-
CARDINE, Justice. Appellant is appealing from his conviction of aggravated assault and battery. We reverse and remand for further proceedings.
The issues we must determine on this appeal are these:
1. Did appellant voluntarily absent himself from his trial?
2. If such absence was not voluntary, was it prejudicial to continue the trial in appellant’s absence?
The relationship between appellant and his brothers and sister has been strained since the death of their father in November of 1978. In the summer of 1983, appellant suffered a heart attack and received medical care first locally and later in the state of Arizona. He returned to Wyoming August 8, 1983. On August 9,1983, appellant drove his pickup truck to his brother James’ house. James walked over to the truck, there was an argument, and appellant reached for a .22 caliber pistol laying in an open briefcase. James grabbed appellant’s arm. There was a struggle, and the gun dropped to the floor of the pickup. James backed away, appellant got out of the truck, and an argument ensued. The gun remained on the floor of the pickup where it had fallen. Appellant returned to the pickup and drove away. James contacted the sheriff and, as a result, appellant was charged with aggravated assault and battery pursuant to § 6-2-502(a)(iii), W.S.1977.
1 At the conclusion of the defendant’s case, before closing arguments, appellant complained of chest pains and was hospitalized. The trial was adjourned for the balance of the day. The next morning appellant’s counsel presented a doctor’s written statement advising that appellant would require hospitalization and at least 24 hours of testing and treatment. Appellant’s counsel moved for a continuance. This motion was denied. Appellant moved for a mistrial which was also denied. The attorneys then, without appellant being present, proceeded with the trial and presented closing arguments.

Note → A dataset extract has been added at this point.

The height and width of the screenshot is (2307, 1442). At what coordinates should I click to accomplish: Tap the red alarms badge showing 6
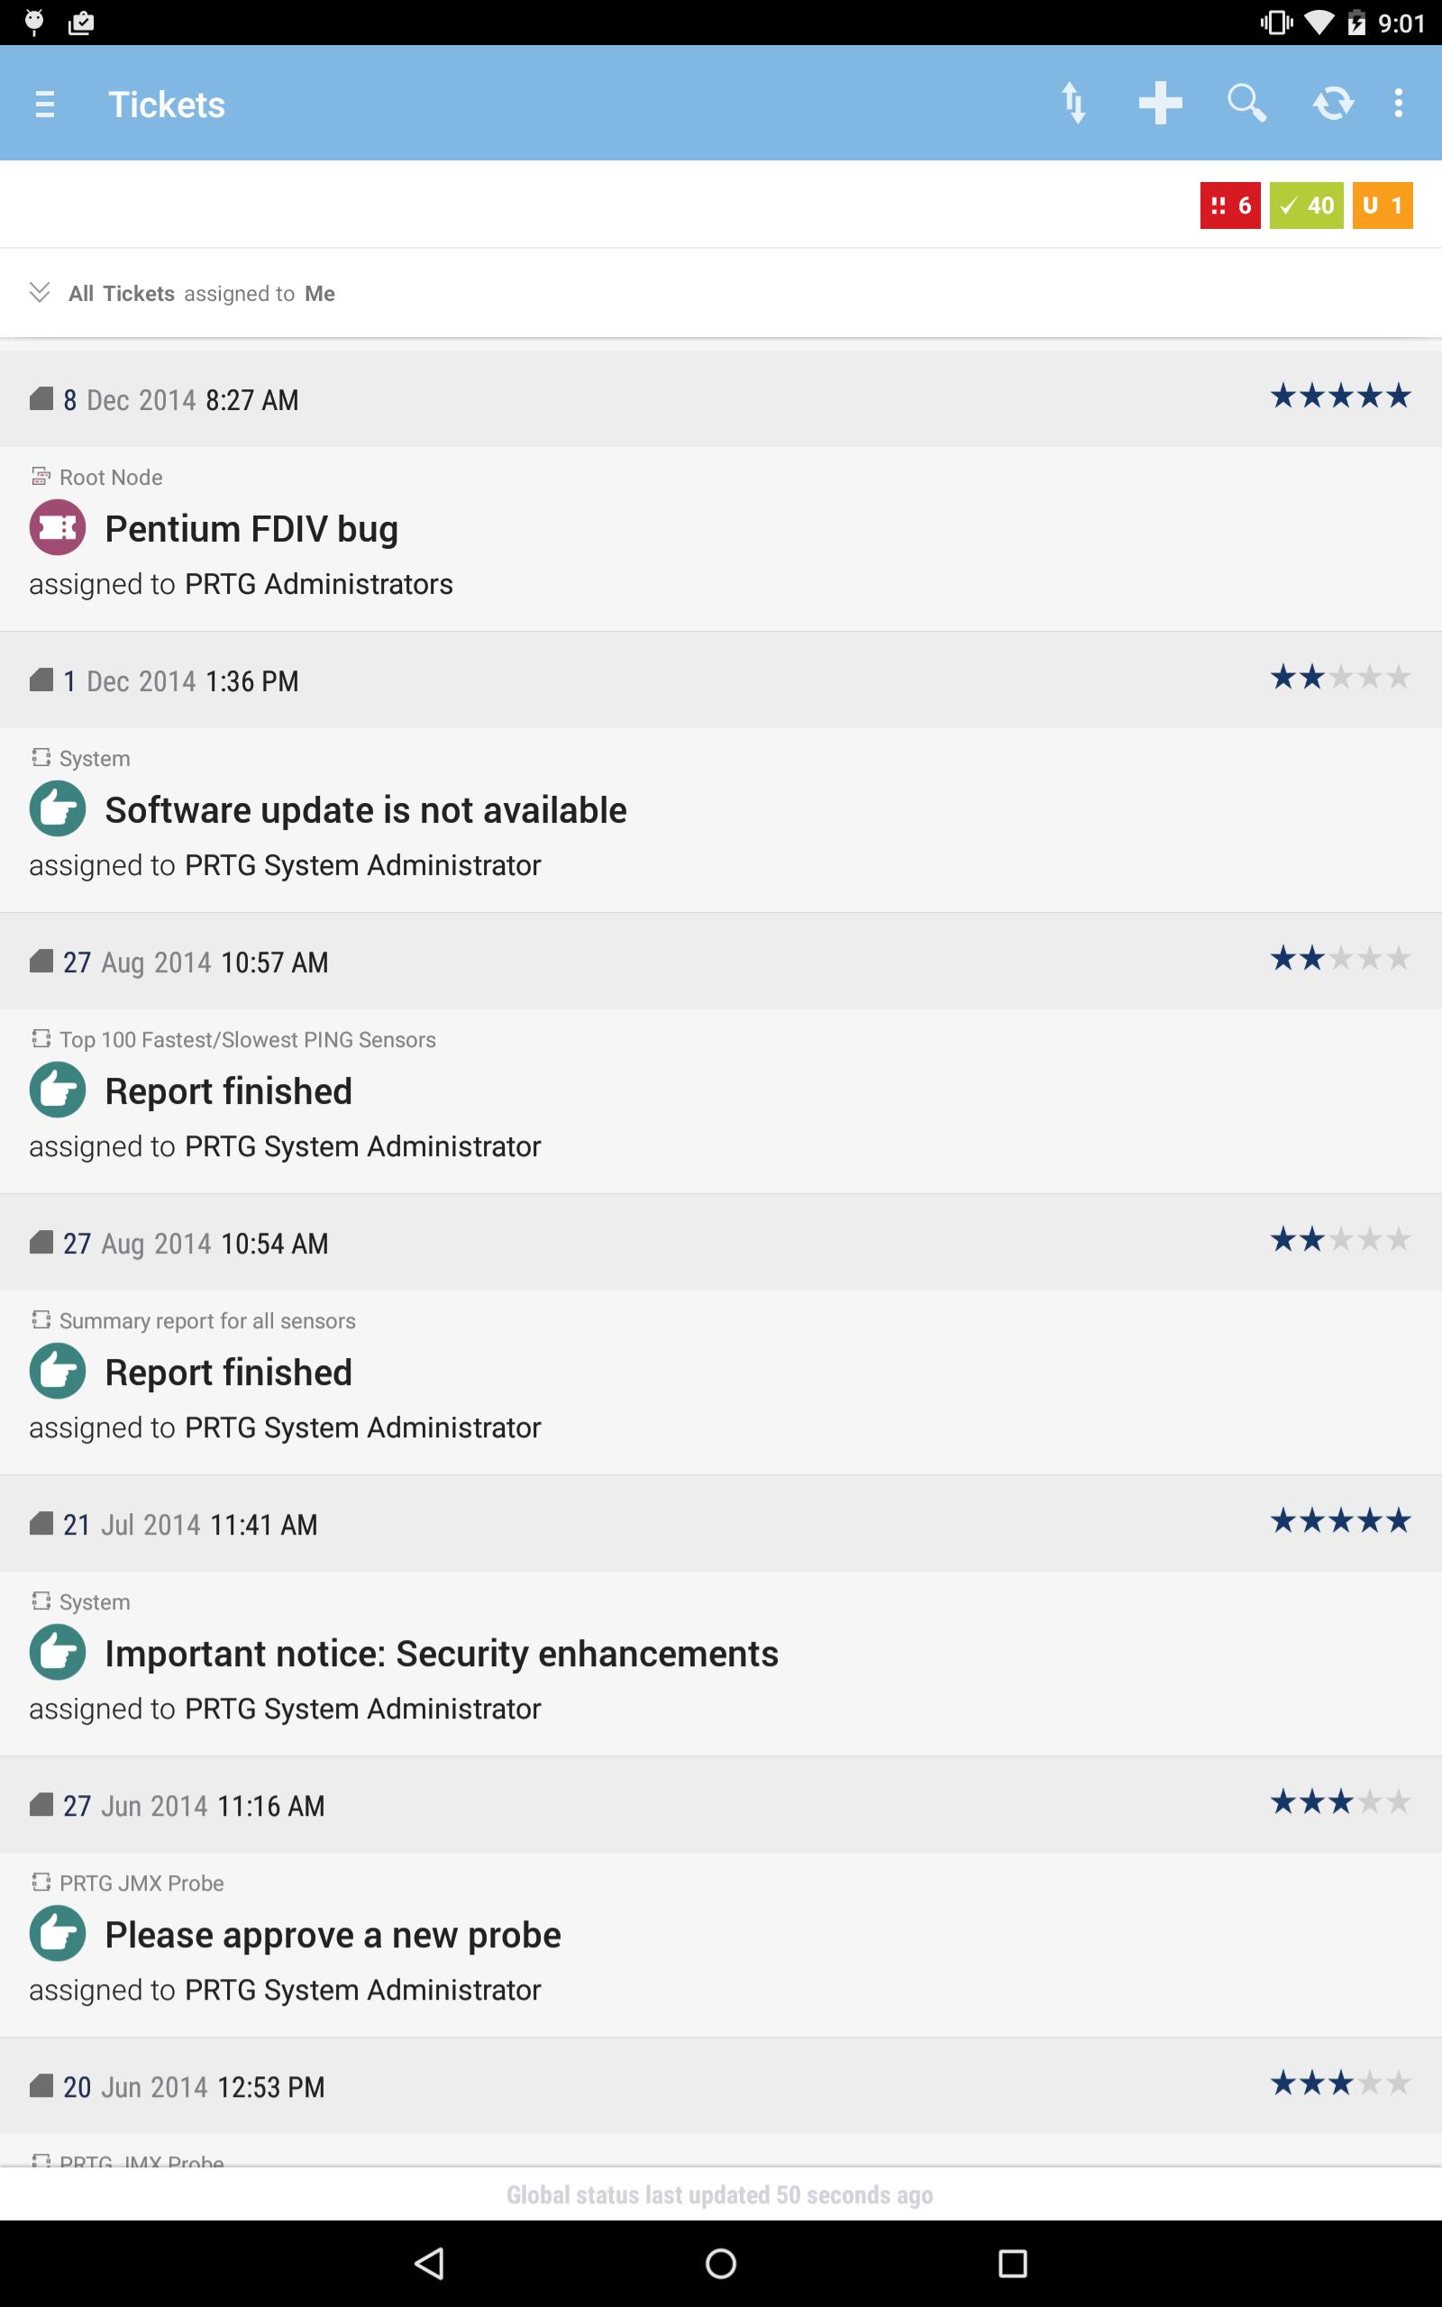pyautogui.click(x=1229, y=205)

The jury retired and, during deliberations, asked the court the following question:
“If we feel the defendant drew the gun in self-defense knowing he did have the gun in his hand, threatening his brother with it, must we find him guilty of aggravated assault and battery?”
The court’s response was:
Ҥ 6-2-502 of the Wyoming Statutes provides in part that a person is guilty of aggravated assault and battery if he
*722 threatens to use a drawn deadly weapon on another unless reasonably necessary in defense of his person.”The jury, after approximately eight hours of deliberation, returned a guilty verdict.
The Sixth Amendment to the Constitution of the United States is held to guarantee an accused the right to be present during every stage of his trial. Illinois v. Allen, 397 U.S. 337, 90 S.Ct. 1057, 25 L.Ed.2d 353 (1970). Article 1, § 10 of the Constitution of the State of Wyoming is even more explicit in its guarantee to an accused of the right of presence at trial in providing that,
“In all criminal prosecutions the accused shall have the right to defend in person and by counsel, * * * to be confronted with the witnesses against him, * * * and to [have] a speedy trial by an impartial jury * * ⅜.” (Emphasis added.)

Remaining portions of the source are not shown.